Mon, November 15, 2010
World > Middle East

Britain's top soldier: al-Qaeda cannot be beaten

2010-11-15 03:45:36 GMT2010-11-15 11:45:36 (Beijing Time)

Britain's Chief of the Defence Staff General David Richards speaks on the BBC's Andrew Marr Show, in London Nov 14, 2010. The West is fighting a war against al Qaeda in which its forces can contain Islamic militancy but cannot achieve a conventional military victory, Britain's most senior officer was quoted as saying on Sunday. [Photo/Agencies]

Britain's Prince William prepares to place a wreath on the memorial to the British soldiers killed in Afghanistan, during a Remembrance Sunday ceremony at Camp Bastion in Helmand Province, southern Afghanistan Nov 14, 2010. [Photo/Agencies]

An Afghan policeman gestures as trucks carrying fuel for NATO forces burn in Behsud district of Nangarhar province Nov 14, 2010. Insurgents set fire to 12 fuel tankers carrying fuel for NATO forces in Afghanistan on early Sunday morning, a local official said. [Photo/Agencies]

Photographs of soldiers killed on duty in Afghanistan are seen attached to replica crosses at a Field of Remembrance outside Westminster Abbey in central London Nov 11, 2010. [Photo/Agencies]

KABUL - Five soldiers serving with the NATO-led force in Afghanistan were killed on Sunday, including three in a clash with insurgents in the east, the coalition said, one of the worst daily tolls in a month.

The International Security Assistance Force (ISAF) gave no other details about the incident in Afghanistan's east, including the nationality of those killed. The majority of troops serving in the volatile east are American.

Earlier, ISAF said two of its soldiers had been killed in separate explosions in the south.

The five casualties were the worst suffered by ISAF since Oct 14, when eight people were killed in five separate incidents. Another six were killed the previous day.

Violence across Afghanistan is at its worst since the Taliban were overthrown by US-backed Afghan forces nine years ago, with civilian and military casualties at record levels despite the presence of about 150,000 foreign troops.

At least 642 ISAF troops, about 440 of them American, have been killed in Afghanistan so far in 2010, by far the deadliest year of the war.

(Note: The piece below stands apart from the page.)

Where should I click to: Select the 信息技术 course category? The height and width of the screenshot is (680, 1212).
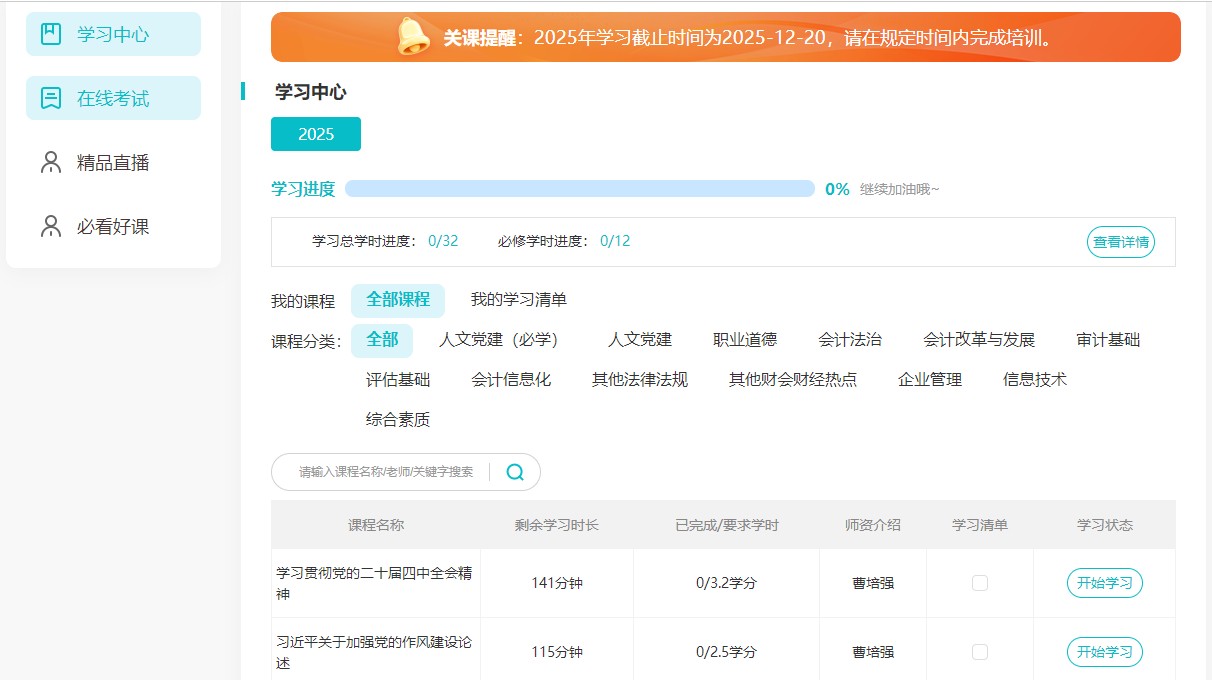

Another three were killed on Saturday, the ninth anniversary of the fall of the Taliban in Kabul.

The latest casualties will come as a sobering reminder when NATO leaders gather later this week in Lisbon, where Afghanistan will be the top of the agenda.

Many European NATO leaders are feeling increasing pressure to justify their continued support for the drawn-out war.

The deaths also come before US President Barack Obama is set to review his Afghanistan war strategy in December amid sagging public support.